Our team developed a novel system named ENDOANGEL, which uses AI to reduce the blind spot rate with EGD, and conducted a clinical trial to verify its effectiveness and safety [22]. The advantage of the system is that is an AI application designed specifically for use in the gastrointestinal tract [22]
[23]
[24]. Based on our previous study, we aimed to develop a novel real-time DCNN-based system for common gastritis lesion classification and location. This system would result in a summary of photodocumentation at the end of an endoscopic examination.
Materials and methods
Study design
We retrospectively collected WLE images to for use in a DL-based, gastritis-assisted diagnostic system. The gold standard for the training and test sets was the consensus of three reviewers regarding non-gastritis and histological results for CAG. We designed this classification system to help recognize and locate gastritis lesions. The system determines the type of lesion based on details observed as the endoscope nears it. Three separate test sets were used for validation. Experts and non-experts from two hospitals participated in three tests of the system.
Three experts participated as reviewers, each of whom had at least 3 years of experience in endoscopy and an annual EGD volume of 1000 to 3000 cases at Renmin Hospital of Wuhan University. The filter criterion was established by three reviewers after face-to-face discussions and used to select images that all of the reviewers all agreed after discussion would guarantee the model’s accuracy. There is broad consensus about the basic distinction between AG and non-atrophic gastritis [25]
[26]
[27]. The images showing GA and IM were confirmed with histological results and those that did not require pathology were used after the three reviewers came to consensus about them. Images for GA mean images on which only atrophy was present in pathological results and images for IM means that the reviewers annotated the region in images with IM based pathological results.

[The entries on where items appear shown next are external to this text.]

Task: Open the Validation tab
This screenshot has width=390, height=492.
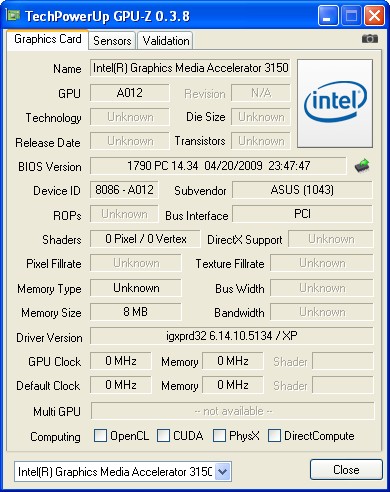Action: point(166,41)
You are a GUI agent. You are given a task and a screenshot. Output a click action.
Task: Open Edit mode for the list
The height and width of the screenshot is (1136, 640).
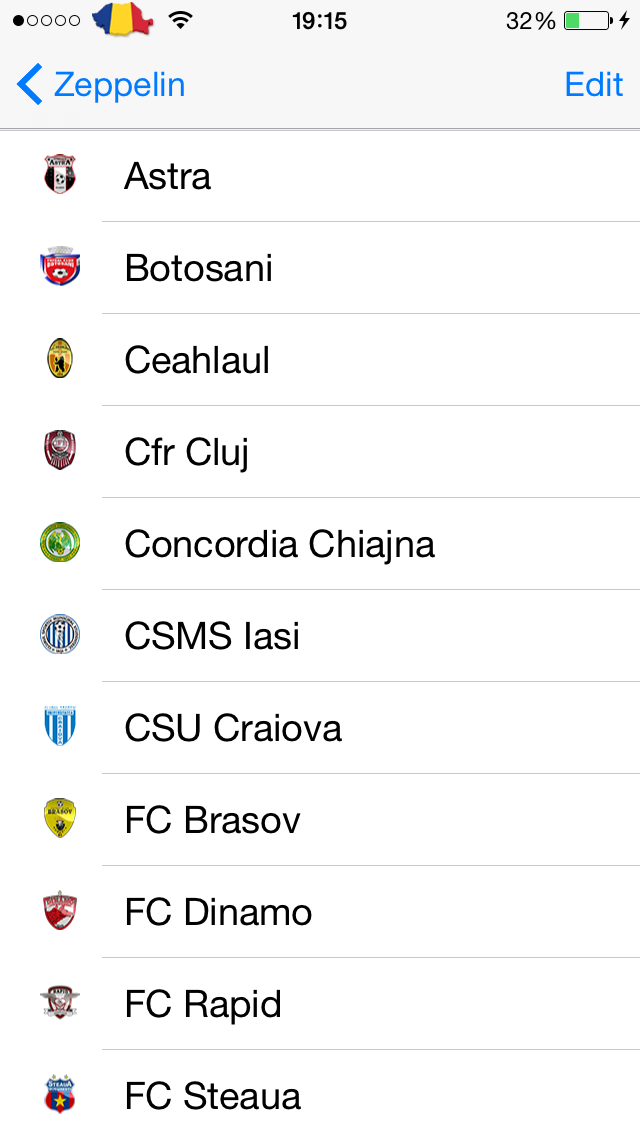594,84
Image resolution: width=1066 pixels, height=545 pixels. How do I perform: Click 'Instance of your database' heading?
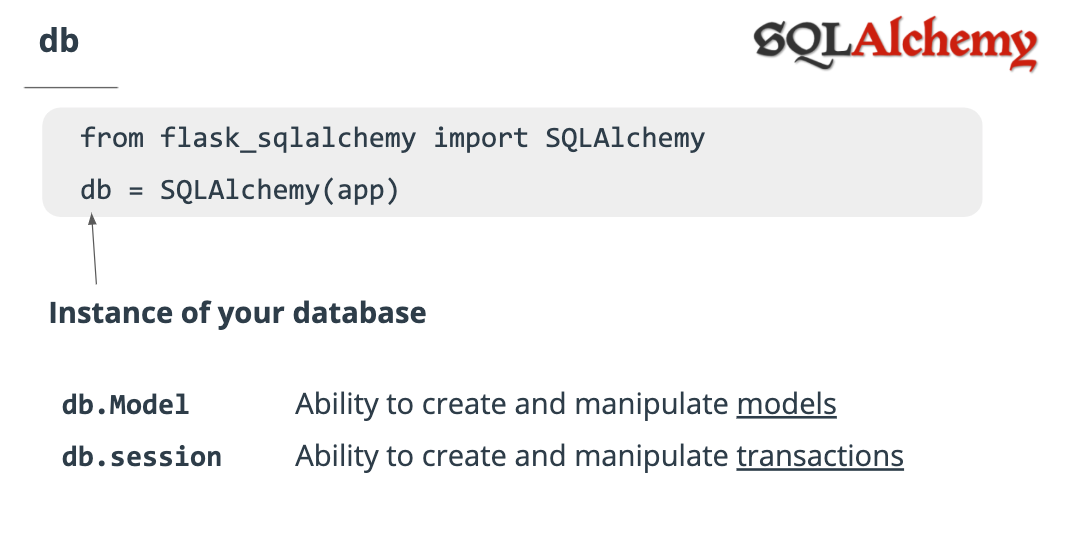(237, 313)
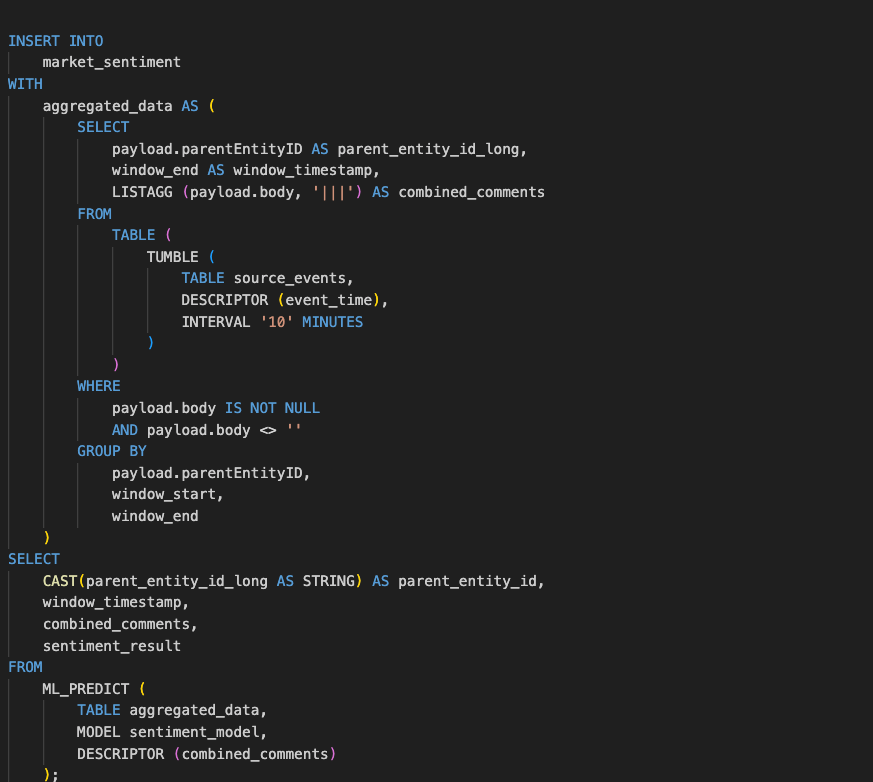Click the sentiment_model identifier
This screenshot has height=782, width=873.
tap(193, 732)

Another five endoscopists (not including the reviewers) from our hospital, including four non-experts and one expert, and two experts from Peking University Third Hospital (PUTH) participated in an independent test against the machine. Experts were defined as endoscopists with more than 3 years of experience with EGD and non-experts were defined as endoscopists with less than 1 year of experience with EGD.
Structure of the system
The gastritis lesion classification system was designed to assist the system for diagnosing gastritis. The real-time classification system predicts GA, IM, and erosive and hemorrhagic gastritis, and they are rendered layer by layer. ([Fig. 1]) Images were first classified into non-gastritis, common gastritis, and other gastritis. Non-gastritis meant absence of gastritis. Common gastritis referred tos three kinds of common and meaningful gastritis (classified into AG and non-atrophic gastritis): AG, erosive gastritis, and hemorrhagic gastritis. Other gastritis included bile reflux gastritis and hypertrophic gastritis, cases of which are seen in the authors’ hospitals. Images for AG included those with GA and/or IM, while those for non-atrophic gastritis were gastritis images without AG (mainly divided into erosive and hemorrhagic gastritis).
Fig. 1 Structure of our system.
Preparation of datasets for training and testing
For the training, we collected 8141 WLE images from 4587 patients who had undergone gastroscopy in our hospital between November 2017 and October 2019.
First, we trained and tested our first model (DCNN1) to decide whether the input image was common gastritis. A total of 7326 images were used for training and 815 images were used for validation (Supplementary Table 2).
Second, from the data set mentioned above, 5651 common gastritis images were used to train our segmentation model (FCN1) and 1775 non-gastritis images were used as negative samples. Another 570 images selected at random from internal and external test sets were used for validation (Supplementary Table 3).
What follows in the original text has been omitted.